I’m sure you think so.

Mr. Svinlesha, what got me to agree with **Sam **(on the plagiarism item) was your say so of “lifted word by word from an unlinked speech by Paul Bremer”

Not a biggie as the context show, overall **Sam **is shown to be gullible then and it is a lesson that it seems to have been learned…

Until the next talking point from the conservative media arrives, that is.

Ah…fair enough. It wasn’t meant as an accusation of plagiarism, but rather as an example of **Sam **quoting a source without providing a link. To be absolutely clear, I am **not **accusing **Sam **of plagiarism, nor have I ever done so, as far as I can remember.

But I did post a link.

And the reason BrainGlutton was being fair and you weren’t was because he made a more limited and reasonable criticism, which is that I was being gullible in accepting the coalition provisional authority’s press release as fact. That’s something I can cop to.

You, on the other hand, decided to go for the wild hyperbole and claim that everything I write is 100% horseshit - so much so that you don’t even have to read my posts to know that I’m completely wrong. You also claimed that I am a ‘lying sack of shit’.
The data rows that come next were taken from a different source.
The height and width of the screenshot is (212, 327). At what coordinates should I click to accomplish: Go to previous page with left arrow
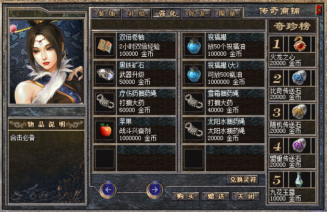pyautogui.click(x=108, y=190)
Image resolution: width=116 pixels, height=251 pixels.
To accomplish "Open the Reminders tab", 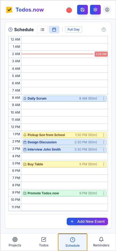I will coord(101,242).
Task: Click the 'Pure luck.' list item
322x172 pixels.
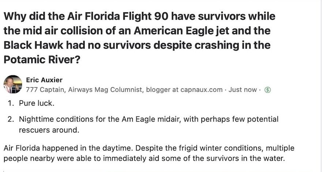Action: pyautogui.click(x=37, y=103)
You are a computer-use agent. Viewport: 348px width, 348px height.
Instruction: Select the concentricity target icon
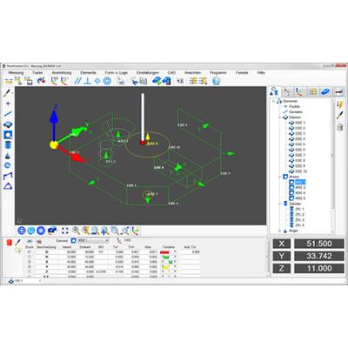click(x=107, y=81)
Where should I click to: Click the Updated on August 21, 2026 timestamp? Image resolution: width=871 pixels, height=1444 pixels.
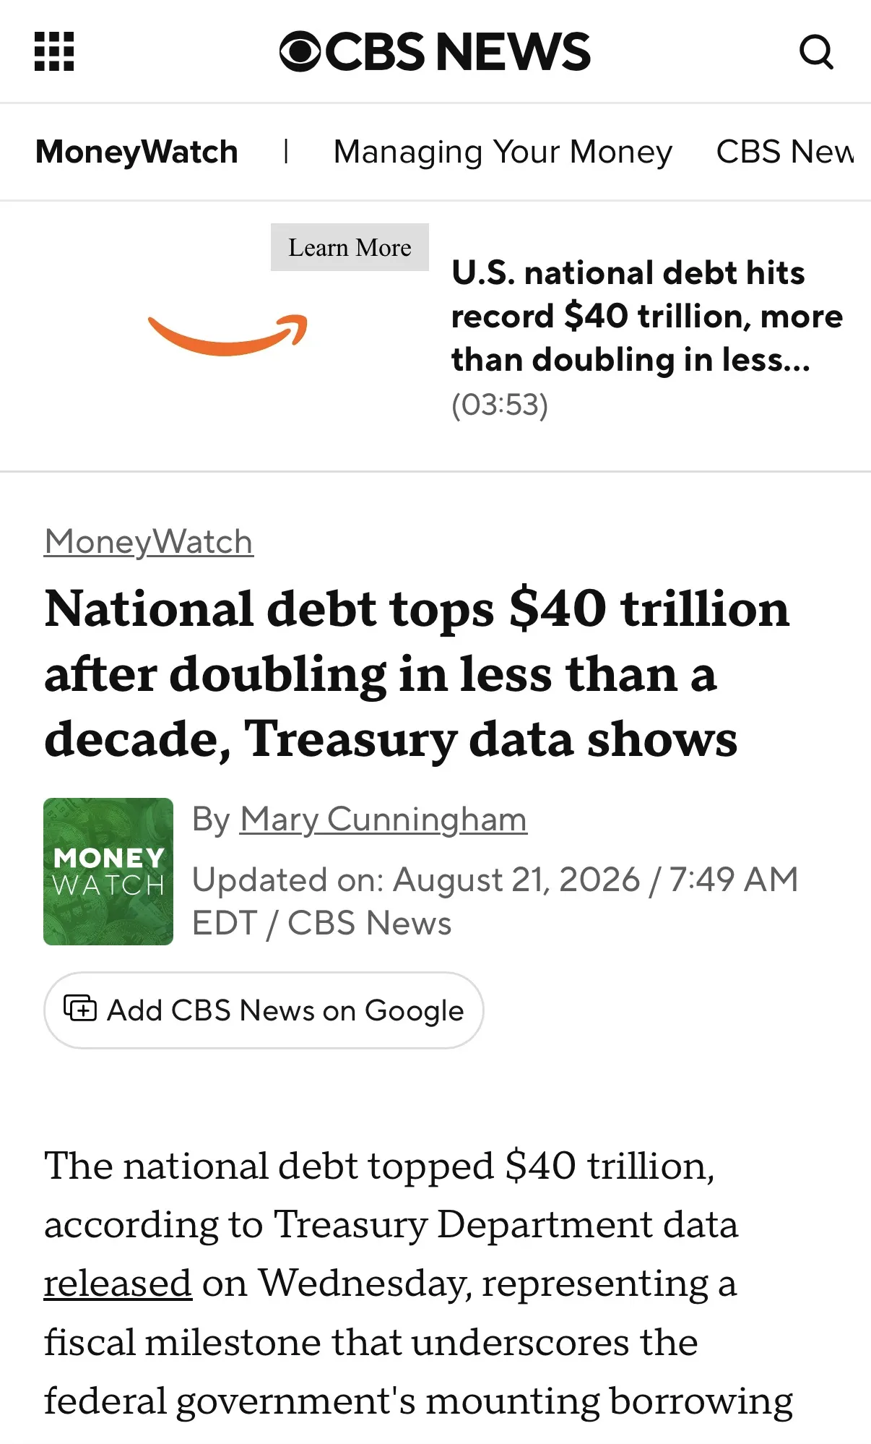(495, 901)
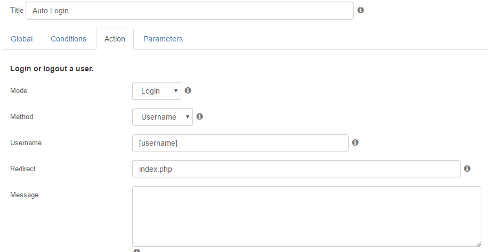The height and width of the screenshot is (252, 492).
Task: Expand the Method dropdown showing Username
Action: click(x=163, y=117)
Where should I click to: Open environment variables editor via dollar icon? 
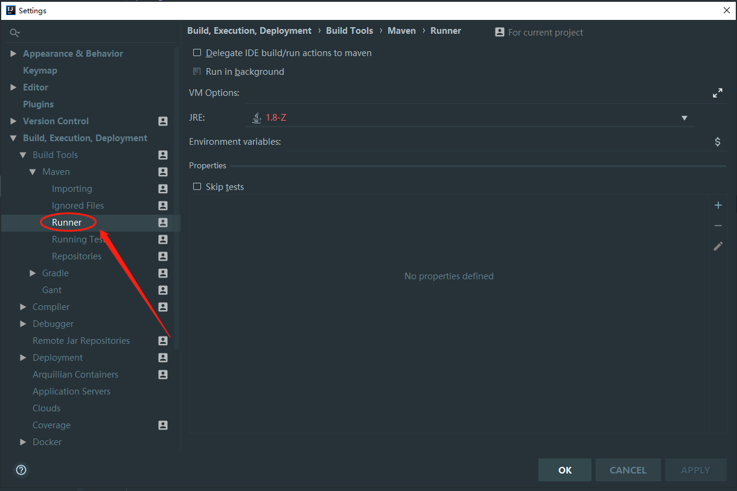pyautogui.click(x=717, y=141)

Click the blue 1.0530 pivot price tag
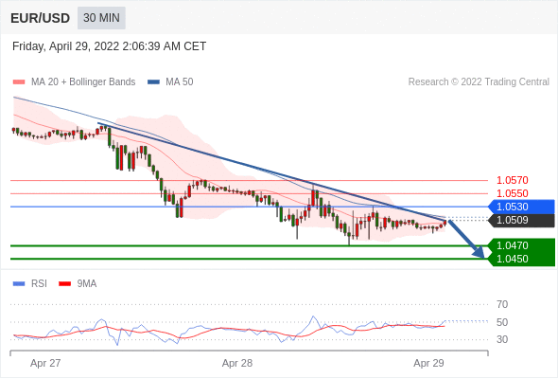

And let’s not go too literal here. I said, “You have my personal guarantee that anything I post here from another source will be in quote tags, with a proper link cited. You also have my guarantee that this has always been the case…”

Clearly I was talking about verbatim quotes. Hence the QUOTE tags. If I say the sun is 93 million miles from earth, I’m not going to post a cite and put the fact in quote tags. Even if I list a series of facts like I did in that message, I’m not going to put them in quote tags unless, you know, they’re actually a direct quote of something. Because if wrote my own words and then put them in quote tags, that WOULD be misleading, wouldn’t it? You’d accuse me of making up false quotes to make what is my opinion sound like the opinion of someone else.

In the case of the message you quoted, I put in a list of facts, then immediately thereafter posted the link to the Coalition Provisional Authority, the source for those numbers. Since what I posted wasn’t in fact a direct quote but a bullet list I compiled, they didn’t belong in quote tags.

Let’s see… This ‘rabid conservative’:

  • supports gay marriage
  • supports gays serving openly in the military
  • opposes the death penalty
  • supports welfare programs
  • believes that Anthropogenic Global Warming is happening
  • hates the religious right
  • is an athiest and skeptic
  • believes the government has a role to play in health care
  • admits that there are genuine market failures that require government intervention
  • believes immigration is good and healthy
  • believes drugs should be legal
  • supports unions when they are voluntary
  • hates creationism in schools
  • supports embryonic stem cell research
  • believes that taxes should be somewhat progressive

And by the way, this ‘rabid conservative’ who ‘never listens to opposing ideas’ changed his mind on at least three items on that list because of good arguments by liberals on this board. How’s your record?

The fact of the matter is, I’m far to the left of most ‘conservatives’ on social issues. I believe the size of a necessary government is probably around 20% of GDP, which puts me to the left of most libertarians.

I only look like a ‘rabid conservative’ on this board because so many of you are way, way over on the left and unwilling to credit anyone with any amount of moderation so long as they oppose your big-government, high-taxing, quasi-socialist ideas.